■ Tasks to carry out:
a – In the text on factor VII mutations, what factor Xa generation activity did 331Ser-FVII show in patient plasma?
b – From the text on factor VII mutations, extract the passage from "Functional studies were" up to and including "different hemorrhagic phenotypes.".

====== Text shown

Two cross-reacting material–positive (CRM+) factor VII (FVII) mutations, associated with similar reductions in coagulant activity (2.5%) but with mild to asymptomatic (Gly331Ser, c184 [in chymotrypsin numbering]) or severe (Gly283Ser, c140) hemorrhagic phenotypes, were investigated. The affected glycines belong to structurally conserved regions in the c184 through c193 and c140s activation domain loops, respectively. The natural mutants 331Ser-FVII and 283Ser-FVII were expressed, and in addition 331Ala-FVII and 283Ala-FVII were expressed because 3 functional serine-proteases bear alanine at these positions. The 331Ser-FVII, present in several asymptomatic subjects, showed detectable factor Xa generation activity in patient plasma (0.7% ± 0.2%) and in reconstituted system with the recombinant molecules (2.7% ± 1.1%). The reduced activity of recombinant 283Ala-FVII (7.2% ± 2.2%) indicates that the full function of FVII requires glycine at this position, and the undetectable activity of 283Ser-FVII suggests that the oxydrile group of Ser283 participates in causing severe CRM+ deficiency. Furthermore, in a plasma system with limiting thromboplastin concentration, 283Ser-FVII inhibited wild-type FVIIa activity in a dose-dependent manner.

Factor VII (FVII) deficiency is associated with a wide spectrum of coagulation and hemorrhagic phenotypes.1,2 Although a large number of FVII mutations have been described,3 the relationship of molecular and clotting defects to the clinical picture has been poorly defined,3-6 particularly for cross-reacting material–positive (CRM+) deficiencies.7-10 

Functional studies were conducted in plasma and with recombinant variants to provide molecular elements useful to define this relationship in 2 homozygous CRM+ FVII deficiencies associated with markedly different hemorrhagic phenotypes.

============
====== Collected material

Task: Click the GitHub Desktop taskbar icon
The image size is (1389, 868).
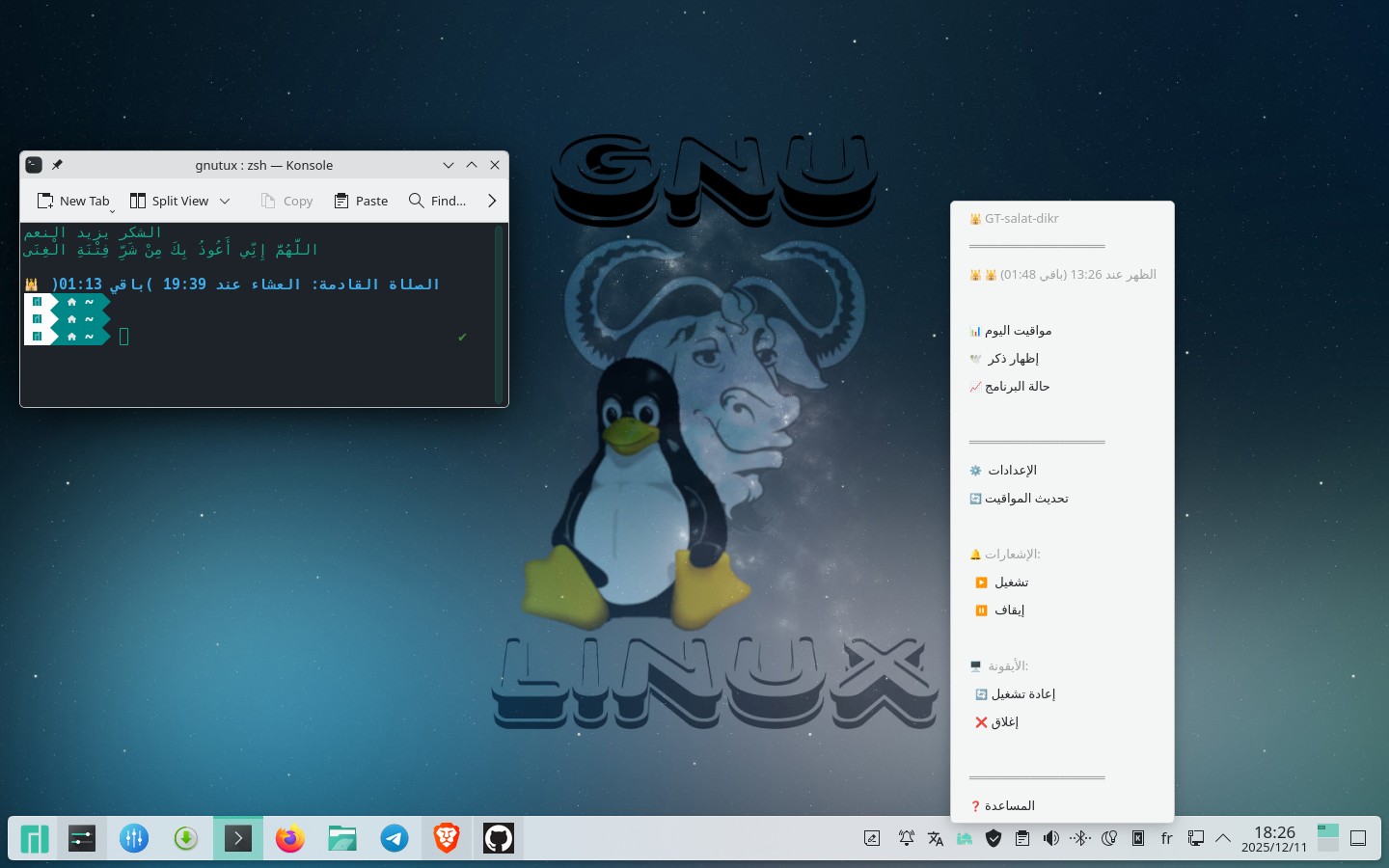Action: coord(498,839)
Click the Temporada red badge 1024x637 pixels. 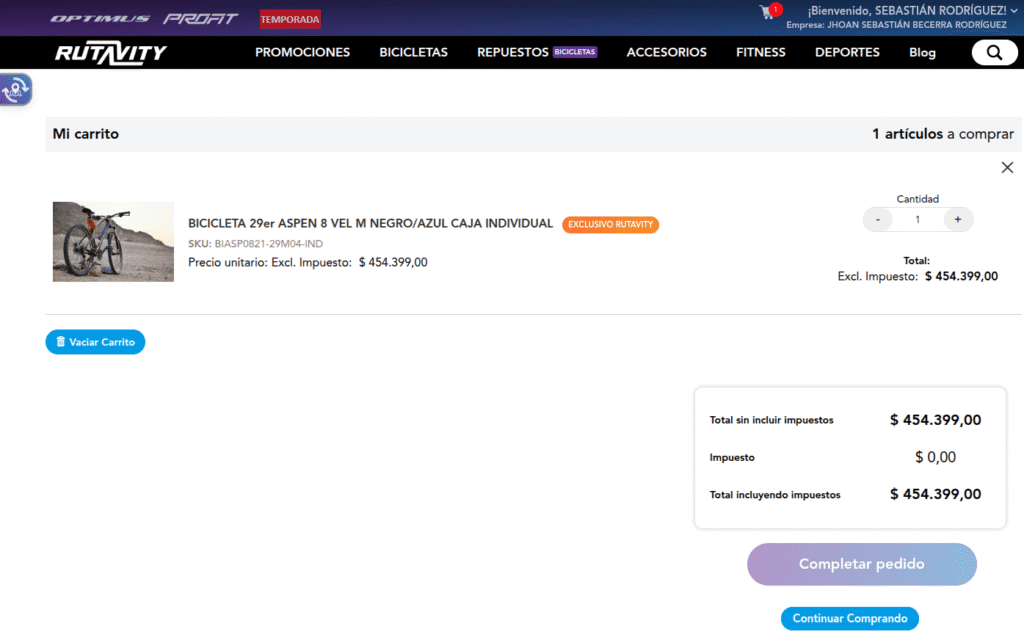[x=290, y=19]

============

■ Solutions for each task:
a – 0.7% ± 0.2%

b –
Functional studies were conducted in plasma and with recombinant variants to provide molecular elements useful to define this relationship in 2 homozygous CRM+ FVII deficiencies associated with markedly different hemorrhagic phenotypes.